Pustilnikov, who has pending projects in three different cities using the provision, filed a preliminary builder’s remedy application for the site last August, when Redondo Beach, according to the state, was still out of compliance on its Housing Element, the document that outlines each California city’s housing plan. The developer then filed the full application six months later, under a timeline outlined by state law.   

According to HCD, Redondo Beach regained compliance — which closes the window for new builder’s remedy applications — in early September, when the agency certified the city’s updated plan. But Redondo Beach is arguing the city actually became compliant in July, when it submitted the plan that was later certified. 

As such, the city is refusing to recognize Pustilnikov’s application as a builder’s remedy application, which would allow the project to bypass the property’s highly restrictive zoning and obviate some of the other application issues the city is citing.  

“The threshold issue is that the city does not agree that builder’s remedy applies. That’s the discussion, that’s the issue,” Michael Shonafelt, Pustilnikov’s lawyer, said during the meeting. “Whatever else we want to say about ‘25 items of incompleteness’ — that’s a red herring.” 

The development team has an ally in Sacramento: On Monday, the day before the meeting, an HCD official sent a “letter of technical assistance” to city officials reiterating that the city remained out of compliance until September, after Pustilnikov filed his preliminary application. (Under a different law only a preliminary application is required to cement housing rules.)

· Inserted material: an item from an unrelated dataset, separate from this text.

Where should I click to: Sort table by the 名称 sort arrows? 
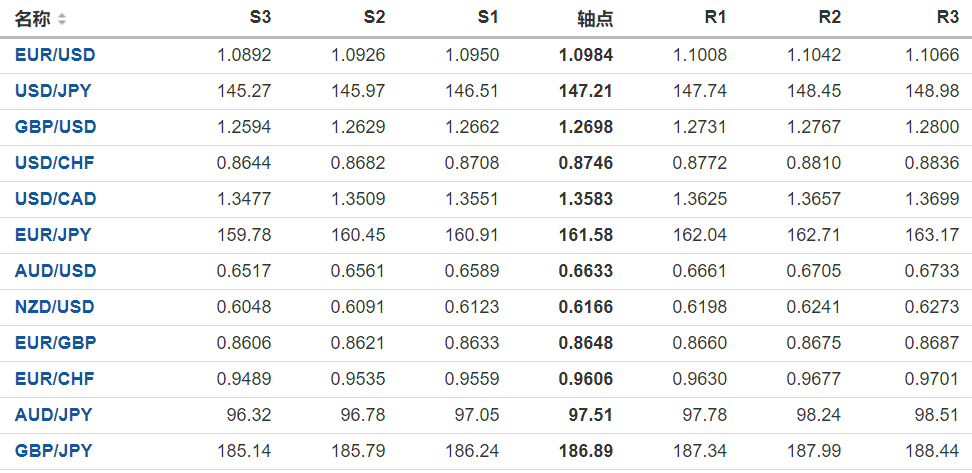pos(62,19)
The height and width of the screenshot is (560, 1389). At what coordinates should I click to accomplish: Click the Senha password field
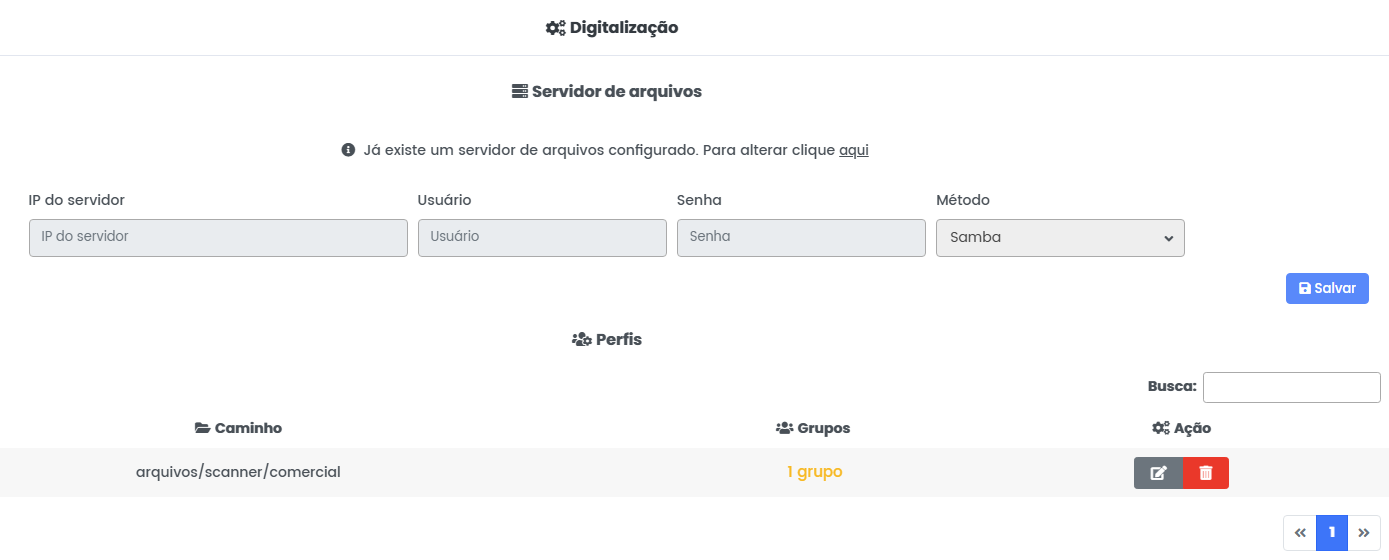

Redondo Beach officials vehemently disagreed, with at least one council member even questioning the credibility of the HCD official who sent the letter. Shonafelt countered that it was an official position from a state agency. 

Future litigation

In a sign of how contentious the development fight has become, the public meeting took on the confrontational, personal tone of a high-stakes criminal trial. At one point, Councilman Zein Obagi Jr., an attorney who is about to face his own trial for alleged legal misconduct, was palpably outraged as he sparred with Shonafelt in an extended exchange over the property’s wetlands status, the state Coastal Act and HCD’s certification process. A few minutes later Nils Nehrenheim, the city’s pro-tem, gleefully alluded to a recent bankruptcy filing by an entity connected to Pustilnikov.  

“Out of curiosity, has 9300 Wilshire paid you your $15,000 yet?” he asked Shonafelt. “Or they still owe you that?”

Pustilnikov has one lawsuit pending against the city over another builder’s remedy project he filed across the street from the main power plant site. Before the City Council meeting, he promised to file another. 

“I believe that the law is on my side, and ultimately Redondo will be forced to allow me to build my project,” he said. “It’s unfortunate that the taxpayers will have to pay for the mistakes of their elected officials.”